智能与分布计算实验室
  语义匹配在信息监管系统中的应用研究
姓名 程莉
论文答辩日期 2003.05.09
论文提交日期 2005.08.06
论文级别 硕士
中文题名 语义匹配在信息监管系统中的应用研究
英文题名 Application and Research on Semantic Matching in the Information Administration System
导师1 卢正鼎
导师2
中文关键词 语义计算;相似度;相关度;文本分类;向量空间模型;隐含语义索引;奇异值分解
英文关键词 semantic compute;similarity;relevancy;text classification;Vector Space Mode;Latent Semantic Indexing;Singular Value Decomposition
中文文摘 改善传统信息匹配分类系统性能的一个有效途径就是根据文本的语义或者说概念主题来进行分类。 基于《知网》的语义计算匹配分类,在计算词语、句子间相似度时给出了“整体相似度等于部分相似度加权平均”的策略。首先将一个整体分解成部分,再将两个整体的各个部分组合配对,通过计算每个组合对相似度的加权平均得到整体的相似度。对概念语义表达式反复使用这一策略,可将两个语义表达式的整体相似度分解成一些义原对的相似度组合。义原间的相似度由其语义距离转换计算得到。 提出的基于隐含语义索引(LSI)的kNN文本分类方法属于LSI在中文文本分类方面的应用。该方法既充分利用了向量空间模型在表示方法上的巨大优势,又弥补了其不考虑文本语义的不足。基本思想是利用文本中词与词之间存在的某种潜在语义结构,先抽取能反应文本的关键词,通过分析关键词之间的关联和潜在的语义关系来进行文本匹配分类。 本研究是应国家药品监督管理局的要求,对Internet网上涉药站点自动搜索,发现违规信息及时报警。原型系统经试用取得了良好效果。

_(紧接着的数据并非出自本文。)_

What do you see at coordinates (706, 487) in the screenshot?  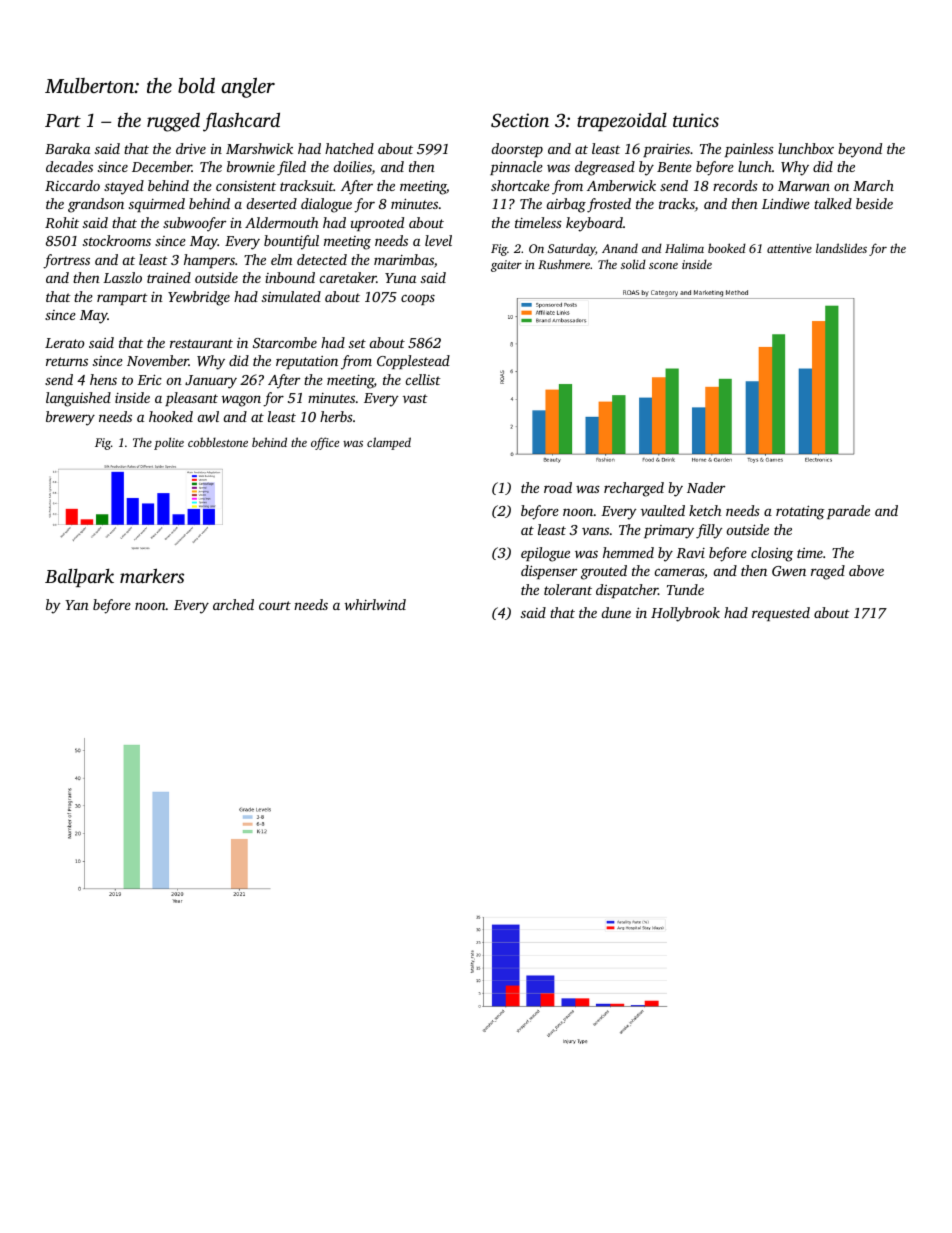 I see `Nader` at bounding box center [706, 487].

英文文摘 An effective solution to improve the traditional information classifying system performances is to classify information according to the semantics or the conception subjects. The method of computing the semantic similarity among words or sentences based on Hownet gives a strategy that the integrative similarity equals to the weighted average of every part similarity. Decomposing an integrator into some parts, we can get two integrators’ similarity by computing the weighted average similarities between the disassembled counterparts. In this way, the integrative similarity between two semantic expressions can be decomposed into couples of primitive similarity. Primitive similarity is computed by converting the semantic distance. The k-Nearest Neighbor (kNN) text classification based on Latent Semantic Indexing (LSI) is an application of LSI in the Chinese text classification field. It takes the advantages that Vector Space Mode (VSM) has in expression, and makes up the shortage ignoring semantic in VSM. The main idea is to pick out some text keywords, and analyze the latent semantic relations among them. We can match and classify the documents by this way efficaciously. This research, which is at the request of the State Drug Administration, can be applied to search iatrical web-sites automatically on the Internet and give a warning if there were any illegal information. The demo system has achieved a very good effect.